Task directions> Starting at the line with "Task: Click the gold", repeat every line exactly until the records end, including the last one.

Exercise data>
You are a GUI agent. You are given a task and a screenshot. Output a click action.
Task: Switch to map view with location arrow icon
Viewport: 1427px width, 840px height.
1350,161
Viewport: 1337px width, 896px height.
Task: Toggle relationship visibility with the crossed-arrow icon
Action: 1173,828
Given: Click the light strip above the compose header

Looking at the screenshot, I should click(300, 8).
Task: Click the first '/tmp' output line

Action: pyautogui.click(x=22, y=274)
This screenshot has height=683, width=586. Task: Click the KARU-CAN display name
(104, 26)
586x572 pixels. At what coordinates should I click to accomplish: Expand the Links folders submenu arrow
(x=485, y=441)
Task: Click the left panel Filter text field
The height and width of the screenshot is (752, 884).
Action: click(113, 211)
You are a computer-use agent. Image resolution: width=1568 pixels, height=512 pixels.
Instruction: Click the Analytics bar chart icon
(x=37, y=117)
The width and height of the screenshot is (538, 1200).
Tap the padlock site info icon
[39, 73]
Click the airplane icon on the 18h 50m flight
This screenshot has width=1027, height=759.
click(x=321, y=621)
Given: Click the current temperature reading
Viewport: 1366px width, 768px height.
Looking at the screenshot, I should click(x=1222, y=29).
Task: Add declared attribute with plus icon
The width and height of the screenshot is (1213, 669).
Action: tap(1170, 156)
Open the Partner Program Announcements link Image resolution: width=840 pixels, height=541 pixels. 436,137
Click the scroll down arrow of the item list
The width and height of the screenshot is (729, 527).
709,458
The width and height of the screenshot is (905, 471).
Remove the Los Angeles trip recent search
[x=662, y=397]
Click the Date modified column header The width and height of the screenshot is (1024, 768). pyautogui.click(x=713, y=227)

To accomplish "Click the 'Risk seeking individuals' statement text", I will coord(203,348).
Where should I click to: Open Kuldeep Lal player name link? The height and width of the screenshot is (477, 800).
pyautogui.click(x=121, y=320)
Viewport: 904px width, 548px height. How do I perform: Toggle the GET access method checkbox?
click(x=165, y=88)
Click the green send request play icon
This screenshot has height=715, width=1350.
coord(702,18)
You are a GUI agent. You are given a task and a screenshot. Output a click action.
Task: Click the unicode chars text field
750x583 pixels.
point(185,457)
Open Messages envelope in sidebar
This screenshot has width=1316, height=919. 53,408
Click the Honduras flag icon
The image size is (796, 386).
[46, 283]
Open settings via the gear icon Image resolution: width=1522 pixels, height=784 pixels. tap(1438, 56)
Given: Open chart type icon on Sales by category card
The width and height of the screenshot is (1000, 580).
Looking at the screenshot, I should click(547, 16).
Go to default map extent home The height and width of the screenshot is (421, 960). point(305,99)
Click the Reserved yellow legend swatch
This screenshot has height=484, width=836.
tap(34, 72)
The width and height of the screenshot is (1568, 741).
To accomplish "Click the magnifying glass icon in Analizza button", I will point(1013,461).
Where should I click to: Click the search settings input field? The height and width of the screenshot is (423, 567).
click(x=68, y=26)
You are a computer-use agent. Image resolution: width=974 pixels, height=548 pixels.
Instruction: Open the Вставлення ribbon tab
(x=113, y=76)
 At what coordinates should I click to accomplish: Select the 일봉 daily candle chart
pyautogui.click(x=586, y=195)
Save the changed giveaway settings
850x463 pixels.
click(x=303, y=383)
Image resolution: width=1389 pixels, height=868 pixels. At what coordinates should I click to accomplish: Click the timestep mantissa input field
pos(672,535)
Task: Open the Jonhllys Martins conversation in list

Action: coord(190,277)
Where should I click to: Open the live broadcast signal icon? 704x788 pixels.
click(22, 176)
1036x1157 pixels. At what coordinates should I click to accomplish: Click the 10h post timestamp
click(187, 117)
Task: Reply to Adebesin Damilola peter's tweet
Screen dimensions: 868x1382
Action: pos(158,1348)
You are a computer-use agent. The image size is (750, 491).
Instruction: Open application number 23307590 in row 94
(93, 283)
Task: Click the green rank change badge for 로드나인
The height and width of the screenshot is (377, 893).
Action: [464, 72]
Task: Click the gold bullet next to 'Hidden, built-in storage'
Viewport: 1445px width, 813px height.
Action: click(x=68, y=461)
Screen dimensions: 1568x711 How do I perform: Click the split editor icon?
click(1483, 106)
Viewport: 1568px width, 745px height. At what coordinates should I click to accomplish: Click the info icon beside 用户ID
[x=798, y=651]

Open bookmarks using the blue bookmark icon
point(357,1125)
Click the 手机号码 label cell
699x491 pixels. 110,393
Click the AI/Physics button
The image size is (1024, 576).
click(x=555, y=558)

Output of the task>
Task: Click the gold bullet next to 'Hidden, built-in storage'
Viewport: 1445px width, 813px height.
Action: click(x=68, y=461)
Screen dimensions: 1568x711 How do I perform: Click the split editor icon?
click(1483, 106)
Viewport: 1568px width, 745px height. At what coordinates should I click to accomplish: Click the info icon beside 用户ID
[x=798, y=651]

Open bookmarks using the blue bookmark icon
point(357,1125)
Click the 手机号码 label cell
699x491 pixels. 110,393
Click the AI/Physics button
The image size is (1024, 576).
click(x=555, y=558)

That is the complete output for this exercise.